Dataset entries:
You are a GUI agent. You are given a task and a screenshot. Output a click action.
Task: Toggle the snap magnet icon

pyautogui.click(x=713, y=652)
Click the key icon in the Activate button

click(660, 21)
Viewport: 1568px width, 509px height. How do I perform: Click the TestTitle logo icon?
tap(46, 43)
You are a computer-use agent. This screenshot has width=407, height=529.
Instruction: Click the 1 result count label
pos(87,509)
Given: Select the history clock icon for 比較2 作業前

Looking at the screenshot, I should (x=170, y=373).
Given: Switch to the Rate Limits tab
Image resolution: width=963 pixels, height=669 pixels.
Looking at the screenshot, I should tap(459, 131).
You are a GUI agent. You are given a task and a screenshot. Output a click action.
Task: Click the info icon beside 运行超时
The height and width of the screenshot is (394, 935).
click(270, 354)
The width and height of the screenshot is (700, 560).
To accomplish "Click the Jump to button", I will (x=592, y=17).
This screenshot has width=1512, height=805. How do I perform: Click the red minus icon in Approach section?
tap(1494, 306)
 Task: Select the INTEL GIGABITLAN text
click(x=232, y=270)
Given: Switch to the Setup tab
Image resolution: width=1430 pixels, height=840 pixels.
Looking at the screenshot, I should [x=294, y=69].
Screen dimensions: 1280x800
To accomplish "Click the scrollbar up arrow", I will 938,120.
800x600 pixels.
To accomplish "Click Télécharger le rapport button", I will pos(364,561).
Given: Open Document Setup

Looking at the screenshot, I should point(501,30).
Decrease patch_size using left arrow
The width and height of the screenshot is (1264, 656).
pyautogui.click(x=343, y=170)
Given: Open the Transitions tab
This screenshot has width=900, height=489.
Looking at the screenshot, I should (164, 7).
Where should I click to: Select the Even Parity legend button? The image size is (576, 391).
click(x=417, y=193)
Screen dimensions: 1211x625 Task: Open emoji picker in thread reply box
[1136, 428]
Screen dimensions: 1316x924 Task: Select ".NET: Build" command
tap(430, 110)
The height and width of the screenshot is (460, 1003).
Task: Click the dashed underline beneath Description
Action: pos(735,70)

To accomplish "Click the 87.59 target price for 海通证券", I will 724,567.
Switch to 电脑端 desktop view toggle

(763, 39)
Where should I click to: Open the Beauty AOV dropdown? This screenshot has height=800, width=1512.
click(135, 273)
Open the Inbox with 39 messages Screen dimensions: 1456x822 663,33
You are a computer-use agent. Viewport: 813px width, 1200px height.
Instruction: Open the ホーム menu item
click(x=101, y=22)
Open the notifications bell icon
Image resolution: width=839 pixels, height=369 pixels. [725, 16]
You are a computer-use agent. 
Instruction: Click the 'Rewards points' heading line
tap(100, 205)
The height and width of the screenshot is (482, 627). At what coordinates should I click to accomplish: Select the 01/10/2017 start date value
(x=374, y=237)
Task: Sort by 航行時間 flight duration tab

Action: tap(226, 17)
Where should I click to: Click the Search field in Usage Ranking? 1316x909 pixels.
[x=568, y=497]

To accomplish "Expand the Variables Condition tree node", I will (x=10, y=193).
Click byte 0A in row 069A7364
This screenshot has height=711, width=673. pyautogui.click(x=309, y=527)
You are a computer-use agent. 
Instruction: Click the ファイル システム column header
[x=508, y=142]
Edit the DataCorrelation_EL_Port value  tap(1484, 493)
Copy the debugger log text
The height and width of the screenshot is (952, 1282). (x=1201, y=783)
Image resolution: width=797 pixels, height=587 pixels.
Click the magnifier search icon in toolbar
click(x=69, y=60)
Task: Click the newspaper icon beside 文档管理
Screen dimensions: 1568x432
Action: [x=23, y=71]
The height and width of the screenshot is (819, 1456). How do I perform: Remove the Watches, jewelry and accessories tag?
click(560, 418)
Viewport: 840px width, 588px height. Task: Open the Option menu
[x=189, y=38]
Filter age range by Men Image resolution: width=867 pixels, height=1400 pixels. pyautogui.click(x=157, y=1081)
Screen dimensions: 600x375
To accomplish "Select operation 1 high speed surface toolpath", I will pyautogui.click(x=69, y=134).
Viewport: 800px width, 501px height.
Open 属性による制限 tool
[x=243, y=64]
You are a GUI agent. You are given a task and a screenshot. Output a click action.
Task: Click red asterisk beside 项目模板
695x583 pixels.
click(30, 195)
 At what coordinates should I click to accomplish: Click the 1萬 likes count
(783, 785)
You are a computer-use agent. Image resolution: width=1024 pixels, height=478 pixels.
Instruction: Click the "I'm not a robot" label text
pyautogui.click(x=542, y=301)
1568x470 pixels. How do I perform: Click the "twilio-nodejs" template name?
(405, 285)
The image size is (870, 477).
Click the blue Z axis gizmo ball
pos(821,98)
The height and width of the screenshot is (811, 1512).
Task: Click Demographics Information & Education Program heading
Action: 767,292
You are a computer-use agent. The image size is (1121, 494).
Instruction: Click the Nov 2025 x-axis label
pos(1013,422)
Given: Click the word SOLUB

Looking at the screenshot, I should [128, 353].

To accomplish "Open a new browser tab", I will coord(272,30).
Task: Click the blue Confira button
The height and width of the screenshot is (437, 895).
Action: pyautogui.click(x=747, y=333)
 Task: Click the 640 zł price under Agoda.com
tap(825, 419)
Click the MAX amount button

• [Task statement]: Rewrite all of the rows above, changing each "How do I perform" to "How can I perform" and keeping everything else the same.

• [Solution to this exercise]:
You are a GUI agent. You are given a task and a screenshot. Output a click action.
Task: Toggle the snap magnet icon

pyautogui.click(x=713, y=652)
Click the key icon in the Activate button

click(660, 21)
Viewport: 1568px width, 509px height. How can I perform: Click the TestTitle logo icon?
tap(46, 43)
You are a computer-use agent. This screenshot has width=407, height=529.
Instruction: Click the 1 result count label
pos(87,509)
Given: Select the history clock icon for 比較2 作業前

Looking at the screenshot, I should (x=170, y=373).
Given: Switch to the Rate Limits tab
Image resolution: width=963 pixels, height=669 pixels.
Looking at the screenshot, I should tap(459, 131).
You are a GUI agent. You are given a task and a screenshot. Output a click action.
Task: Click the info icon beside 运行超时
The height and width of the screenshot is (394, 935).
click(270, 354)
The width and height of the screenshot is (700, 560).
To accomplish "Click the Jump to button", I will (x=592, y=17).
This screenshot has width=1512, height=805. How can I perform: Click the red minus icon in Approach section?
tap(1494, 306)
 Task: Select the INTEL GIGABITLAN text
click(x=232, y=270)
Given: Switch to the Setup tab
Image resolution: width=1430 pixels, height=840 pixels.
Looking at the screenshot, I should [x=294, y=69].
Screen dimensions: 1280x800
To accomplish "Click the scrollbar up arrow", I will 938,120.
800x600 pixels.
To accomplish "Click Télécharger le rapport button", I will pos(364,561).
Given: Open Document Setup

Looking at the screenshot, I should point(501,30).
Decrease patch_size using left arrow
The width and height of the screenshot is (1264, 656).
pyautogui.click(x=343, y=170)
Given: Open the Transitions tab
This screenshot has width=900, height=489.
Looking at the screenshot, I should (164, 7).
Where should I click to: Select the Even Parity legend button? The image size is (576, 391).
click(x=417, y=193)
Screen dimensions: 1211x625 Task: Open emoji picker in thread reply box
[1136, 428]
Screen dimensions: 1316x924 Task: Select ".NET: Build" command
tap(430, 110)
The height and width of the screenshot is (460, 1003).
Task: Click the dashed underline beneath Description
Action: pos(735,70)

To accomplish "Click the 87.59 target price for 海通证券", I will 724,567.
Switch to 电脑端 desktop view toggle

(763, 39)
Where should I click to: Open the Beauty AOV dropdown? This screenshot has height=800, width=1512.
click(135, 273)
Open the Inbox with 39 messages Screen dimensions: 1456x822 663,33
You are a computer-use agent. Viewport: 813px width, 1200px height.
Instruction: Open the ホーム menu item
click(x=101, y=22)
Open the notifications bell icon
Image resolution: width=839 pixels, height=369 pixels. [725, 16]
You are a computer-use agent. 
Instruction: Click the 'Rewards points' heading line
tap(100, 205)
The height and width of the screenshot is (482, 627). At what coordinates should I click to accomplish: Select the 01/10/2017 start date value
(x=374, y=237)
Task: Sort by 航行時間 flight duration tab

Action: tap(226, 17)
Where should I click to: Click the Search field in Usage Ranking? 1316x909 pixels.
[x=568, y=497]

To accomplish "Expand the Variables Condition tree node", I will (x=10, y=193).
Click byte 0A in row 069A7364
This screenshot has height=711, width=673. pyautogui.click(x=309, y=527)
You are a computer-use agent. 
Instruction: Click the ファイル システム column header
[x=508, y=142]
Edit the DataCorrelation_EL_Port value  tap(1484, 493)
Copy the debugger log text
The height and width of the screenshot is (952, 1282). (x=1201, y=783)
Image resolution: width=797 pixels, height=587 pixels.
Click the magnifier search icon in toolbar
click(x=69, y=60)
Task: Click the newspaper icon beside 文档管理
Screen dimensions: 1568x432
Action: [x=23, y=71]
The height and width of the screenshot is (819, 1456). How can I perform: Remove the Watches, jewelry and accessories tag?
click(560, 418)
Viewport: 840px width, 588px height. Task: Open the Option menu
[x=189, y=38]
Filter age range by Men Image resolution: width=867 pixels, height=1400 pixels. pyautogui.click(x=157, y=1081)
Screen dimensions: 600x375
To accomplish "Select operation 1 high speed surface toolpath", I will pyautogui.click(x=69, y=134).
Viewport: 800px width, 501px height.
Open 属性による制限 tool
[x=243, y=64]
You are a GUI agent. You are given a task and a screenshot. Output a click action.
Task: Click red asterisk beside 项目模板
695x583 pixels.
click(30, 195)
 At what coordinates should I click to accomplish: Click the 1萬 likes count
(783, 785)
You are a computer-use agent. Image resolution: width=1024 pixels, height=478 pixels.
Instruction: Click the "I'm not a robot" label text
pyautogui.click(x=542, y=301)
1568x470 pixels. How can I perform: Click the "twilio-nodejs" template name?
(405, 285)
The image size is (870, 477).
Click the blue Z axis gizmo ball
pos(821,98)
The height and width of the screenshot is (811, 1512).
Task: Click Demographics Information & Education Program heading
Action: 767,292
You are a computer-use agent. The image size is (1121, 494).
Instruction: Click the Nov 2025 x-axis label
pos(1013,422)
Given: Click the word SOLUB

Looking at the screenshot, I should [128, 353].

To accomplish "Open a new browser tab", I will coord(272,30).
Task: Click the blue Confira button
The height and width of the screenshot is (437, 895).
Action: pyautogui.click(x=747, y=333)
 Task: Click the 640 zł price under Agoda.com
tap(825, 419)
Click the MAX amount button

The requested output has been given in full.